Objetivo do exercício
Responda a partir do texto sobre o caso do «grilo da Zirinha»:
(a) Que valor de indemnização pede Alzira a Miguel Costa?
(b) Quem reanimou a empresária depois de desmaiar no tribunal?
(c) Segundo o arguido, de que se trata tudo?

Texto fornecido
□ □ □ □ □ □ □
Sucedeu em Padim da Graça, concelho de Braga. Alzira, empresária da mesma freguesia, pede uma indemnização de 6.000 euros ao cantautor Miguel Costa, seu vizinho, por uma obra cujo conteúdo poético aborda o tema do "grilo da Zirinha", incluida no seu mais recente CD.
Diz a queixosa que a canção fez dela "alvo de chacota popular", porque insinua que teve com o autor "um caso amoroso". Acrescenta que até as crianças da freguesia cantam "o grilo da Zirinha" (presumo que ao passar por ela). E que já nem consegue ouvir os primeiros acordes, porque fica sempre "uma pilha de nervos".
"Cacei o grilo" é, na verdade, o título da canção* que o artista interpreta ao vivo nas festas e "eventos" para que é contratado. O que torna evidente que Miguel Costa está a ganhar dinheiro à custa do "grilo da Zirinha", e justifica o pedido de indemnização.
Durante a primeira audiência do julgamento, deu-se um sobressalto. Quando, por ordem do juiz, se ouviu "o grilo da Zirinha" no sistema estereofónico do Tribunal de Braga, a empresária Alzira sentiu-se "nervosa" e desmaiou, tendo sido reanimada por uma equipa do INEM.
Durante a segunda sessão, o colectivo reflectiu sobre o conteúdo de uma dissertação, oferecida por uma especialista, professora e sobrinha da queixosa, subordinada ao tema: "Conotações sexuais da palavra 'grilo' - Subsídios para o inventariado da terminologia popular nas diferentes designações associadas à balgina". A oradora mostrou-se convicta de que o poema revelava uma intenção clara, por parte do arguido, de sugerir que mantivera "uma relação sexual" com a tia.
Pessoalmente, identifico hesitações no depoimento desta académica. Uma "relação sexual" não é o mesmo que um "caso amoroso", e penso que a empresária Alzira vai ter que se decidir. Ou bem que fica "uma pilha de nervos" por considerar-se pressionada por Miguel a admitir com ele um "caso amoroso" cujos antecedentes, nos dias de hoje, não justificam; ou desmaia porque sente apoucadas as suas aspirações românticas, quando o cantautor reduz à sugestão de uma mera "relação sexual" tudo aquilo que viveram em conjunto. As duas versões são incompatíveis.
Aparentemente, o Tribunal de Braga também não se considerou esclarecido. E por isso confrontou a testemunha com textos de outros grandes nomes das letras portuguesas, como Gil Vicente ou Quim Barreiros, este último na substância do seu poema épico "A garagem da vizinha". O depoimento manteve-se inalterado.
O arguido negou qualquer intenção de ofender a empresária, a quem se referiu laconicamente como uma pessoa com quem tem "uma relação", se bem que "de grande amizade pessoal". Contudo, chamou a atenção para a existência de "mais do que uma Alzira na Freguesia", e informou tratar-se tudo de "uma questão de rima".
□ □ □ □ □ □ □
(Linhas sobre a localização dos alvos)
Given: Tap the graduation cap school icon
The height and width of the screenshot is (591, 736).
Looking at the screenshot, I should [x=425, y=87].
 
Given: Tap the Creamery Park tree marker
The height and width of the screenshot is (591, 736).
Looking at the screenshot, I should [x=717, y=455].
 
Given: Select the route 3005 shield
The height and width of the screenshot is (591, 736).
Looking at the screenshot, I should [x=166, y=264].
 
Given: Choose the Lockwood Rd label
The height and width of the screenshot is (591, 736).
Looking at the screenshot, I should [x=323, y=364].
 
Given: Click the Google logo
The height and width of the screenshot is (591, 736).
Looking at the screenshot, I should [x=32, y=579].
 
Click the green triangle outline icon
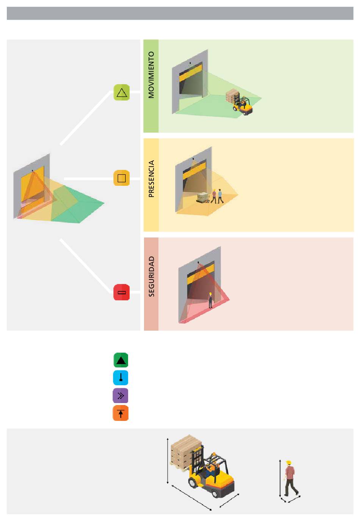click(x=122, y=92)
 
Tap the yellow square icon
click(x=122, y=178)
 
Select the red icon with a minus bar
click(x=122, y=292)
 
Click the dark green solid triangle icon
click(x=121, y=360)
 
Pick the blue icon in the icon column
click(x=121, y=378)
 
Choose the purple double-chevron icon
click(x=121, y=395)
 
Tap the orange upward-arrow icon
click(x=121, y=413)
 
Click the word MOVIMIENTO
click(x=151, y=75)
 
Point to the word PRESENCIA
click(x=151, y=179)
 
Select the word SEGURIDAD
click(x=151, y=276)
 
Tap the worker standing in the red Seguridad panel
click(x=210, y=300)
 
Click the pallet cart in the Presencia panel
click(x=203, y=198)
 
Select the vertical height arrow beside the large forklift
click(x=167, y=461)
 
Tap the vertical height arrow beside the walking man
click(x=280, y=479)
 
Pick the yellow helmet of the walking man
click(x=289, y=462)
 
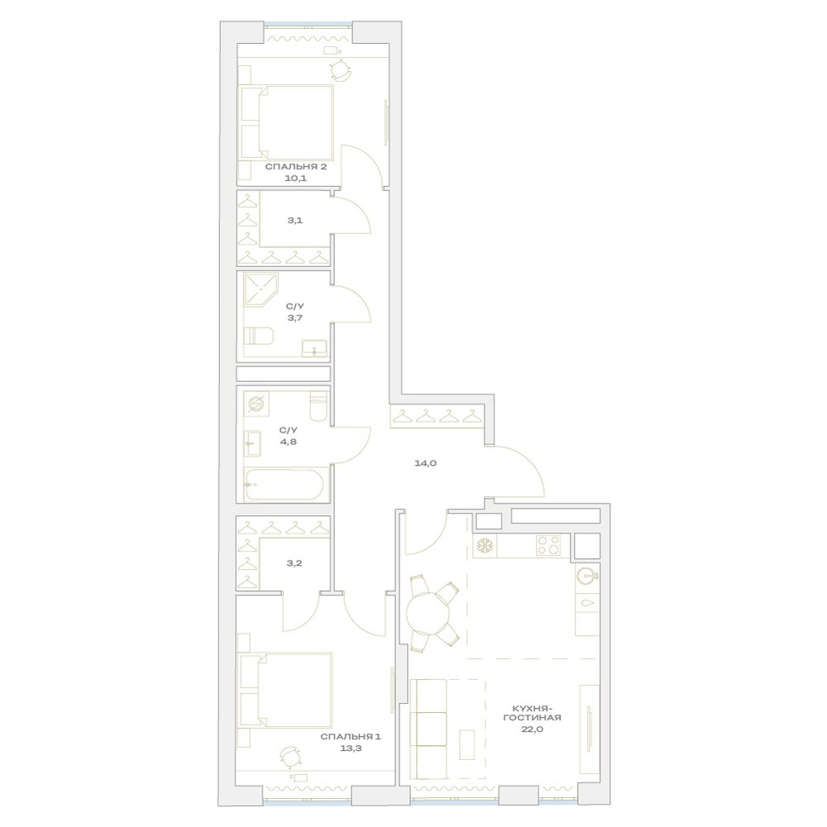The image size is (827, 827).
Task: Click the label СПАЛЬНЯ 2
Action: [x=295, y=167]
□ □ □ □ □ □ □
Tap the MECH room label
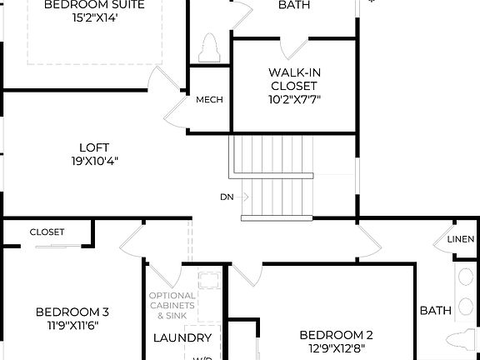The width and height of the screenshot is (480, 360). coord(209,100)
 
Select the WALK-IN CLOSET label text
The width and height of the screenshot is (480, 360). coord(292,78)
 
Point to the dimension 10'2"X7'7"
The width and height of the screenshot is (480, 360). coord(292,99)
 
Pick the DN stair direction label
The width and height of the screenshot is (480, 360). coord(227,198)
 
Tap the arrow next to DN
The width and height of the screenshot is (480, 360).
□ □ □ □ □ □ □
Resposta à tarefa
(a) 6.000 euros.
(b) Uma equipa do INEM.
(c) De «uma questão de rima».